Dataset excerpt:
·····

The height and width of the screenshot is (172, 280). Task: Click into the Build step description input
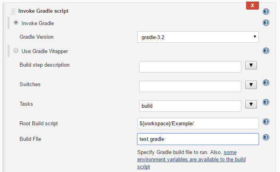190,67
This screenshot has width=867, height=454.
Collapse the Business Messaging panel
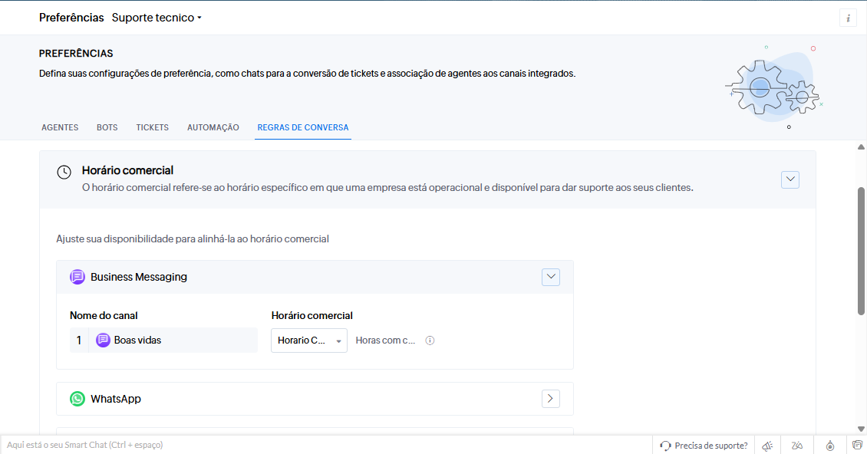(x=551, y=277)
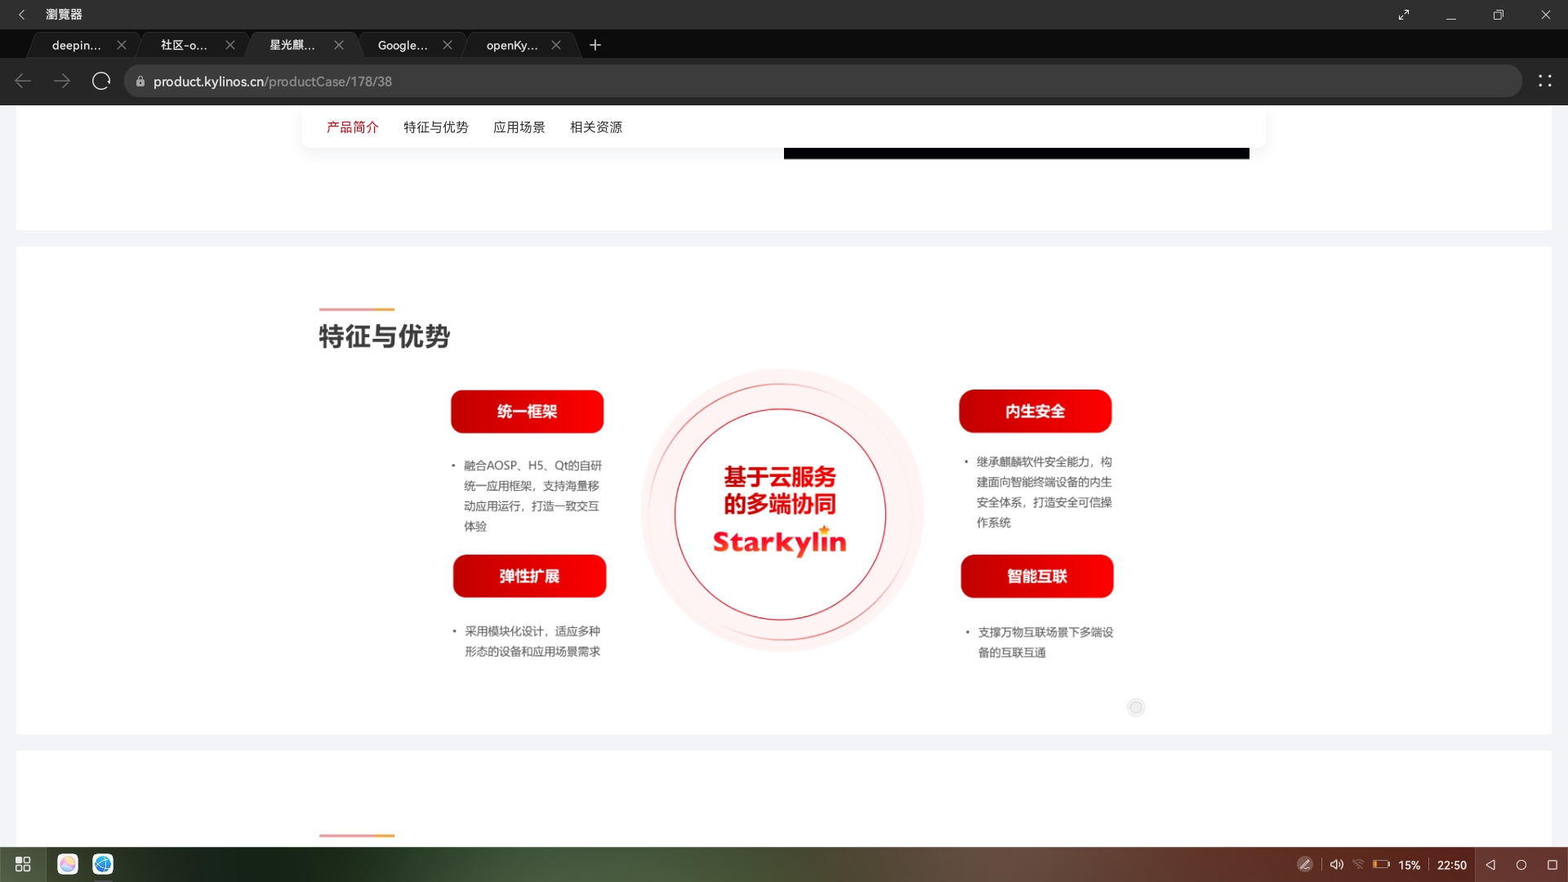The height and width of the screenshot is (882, 1568).
Task: Click the page reload icon
Action: (100, 81)
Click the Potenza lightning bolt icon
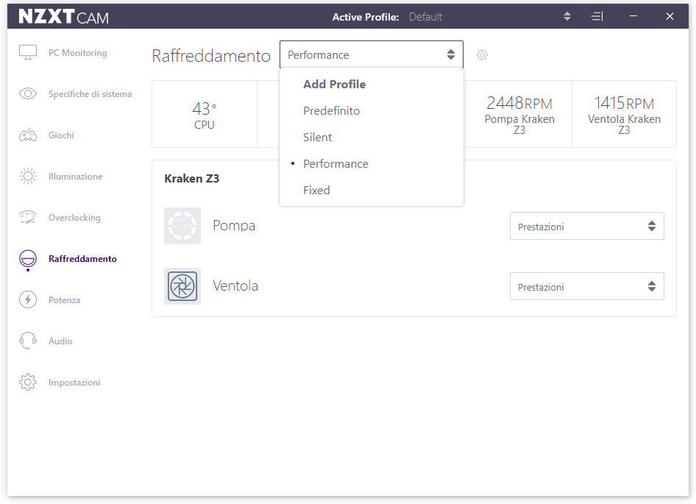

·····

YOUR INSTRUCTIONS: Pick out every line of the listing above that contains the string "Task", matching case exactly, and copy each one in full.

OUTPUT OF THE EXERCISE:
The height and width of the screenshot is (172, 280). Task: Click into the Build step description input
Task: Click the page reload icon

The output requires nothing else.